Monday Open Thread

“We have to do with the past only as we can make it useful to the present and the future.”

–Frederick Douglass

8 Community Comments, Facebook Comments

  1. Voyageur says:

    The Slithergadee has crawled out of the sea.

    He may catch all the others, but he won’t catch me.

    No, you won’t catch me, old Slithergadee.

    You may catch all the others, but you wo–

  2. Gilpin Guy says:

    So how do we make 'The Big Lie' useful to the present and the future?

    Defeat every politician we can who believes in it starting with Tina Peters.

  3. JohnInDenver says:

    Interesting turns of events in the Hanks – O'Dea contest are outlined in the Colorado Sun

    O’Dea, a wealthy, self-funding first-time candidate who owns a Denver construction company, has also hired a campaign manager with experience working on political races across the country. 

    “This nearly $325,000 tv and radio buy is the start of our June blitz,” said Zack Roday, the new campaign manager, whose resume includes a stint with former House Speaker Paul Ryan.  “We are ramping up our advertising and adding key staff to close out this primary strong.”

  4. ParkHill says:

    Josh Marshall has an NYT Editorial: “Abortion rights is the Key to Dems winning in 2022

    Alito’s trial balloon has the Republicans frothing at the mouth to ban abortions the moment the Supreme Court rules. This opens up the elections this Fall because Republicans are waaay over-reaching. Popular opinion on abortion rights is skewed dramatically in favor of the Democrats.

    Therefore, the Dems have an issue that unambiguously benefits them.

    No ambiguity, no haggling, no living in Senator Manchin’s head for a year. You give us this, and we’ll give you that. That tells voters exactly what will be delivered with a Democratic win. It also defines what constitutes a win: control of the House and two more Senate seats.

    The campaign message is clear: If you want to protect Roe, give us those majorities. If this is your passion, here’s where to channel that passion. These are the Senate seats we need to hold (in New Hampshire, Arizona, Georgia and Nevada) and here are the ones we need to win (in Pennsylvania and Wisconsin and possibly in Ohio, Florida and North Carolina). With those commitments in hand, one question should be on the lips of every Democratic candidate. Will you make a firm commitment to never vote for a federal law banning abortion nationwide?

    Few, if any, Republicans would be able to make that pledge. And their evasions wouldn’t just make them look ridiculous; that would put squarely on the table the very real threat that Republicans would enact a nationwide abortion ban as soon as January 2025. That could prove enough to win Senate races in Pennsylvania, Wisconsin and Ohio.

  5. ParkHill says:

    Empty Greene hires ex-Brietbart provacateur Milon Yiannopolous as an UNPAID intern.

    This is a public service announcement that mis-spelling (remember Moran? and making stupid statements is intentionally designed to get the media to spread your message. BooBoo here in Colorado is just another example.

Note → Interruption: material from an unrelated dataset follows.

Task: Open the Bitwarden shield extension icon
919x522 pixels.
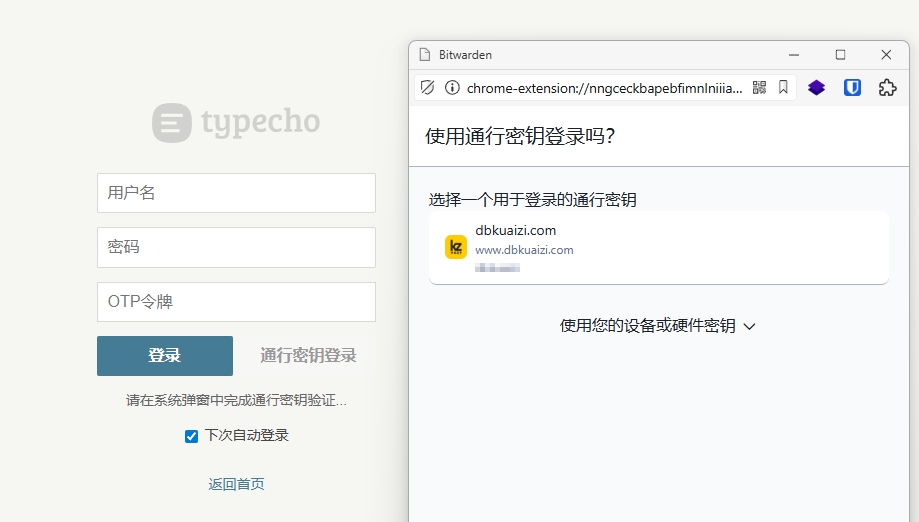Action: 852,88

    Jared Holt, who has worked as a journalist and reporter covering extremism and far-right fringe groups for some time, grappled with this gray area well today in this piece on Substack, commenting on a point the “@LOLGOP” Twitter account made in a recent post about Greene: “Her job is to say something terrible every day so we do all her viral marketing for her.”

    The cruelty is the point. The shit-posting and the unintelligible language mix-ups (“gazpacho police,” “peach tree dish”) and the outlandish remarks and the racist scapegoating and the offensive legislating are all the point. And collective outrage about said remarks or policy points help fuel people like Greene and Trump and their bombastic self-serving skill sets.

    It keeps them in the headlines. AND it does the work necessary for riling up the most far-right extreme members of the Republican base so fanatically over non-existent issues (think: outrage over banned books and trans rights) that it makes a Republican vote at the polls a practice equivalent to and centered solely upon owning the libs.

  6. ParkHill says:

    Paul Krugman has an OpEd on Dunning Krugerands: “CryptoCurrency Bubble Fraud“.

    As a number of analysts have pointed out, stablecoins may seem high-tech and futuristic, but what they most resemble are 19th-century banks, specifically U.S. banks during the “free banking” era before the Civil War, when paper currency was issued by largely unregulated private institutions. Many of these banks failed, in some cases due to fraud but mostly due to bad investments.

    What purpose, then, do these assets serve?

    You can ask the same question about crypto in general. I’ve been in a number of meetings in which skeptics ask, as politely as they can, what cryptocurrencies do that can’t be done more easily with more conventional means of payment. They also ask why, if crypto is the future, Bitcoin — which was introduced in 2009(!) — has yet to find any significant real-world uses. In my experience, the answers are always word salad devoid of concrete examples.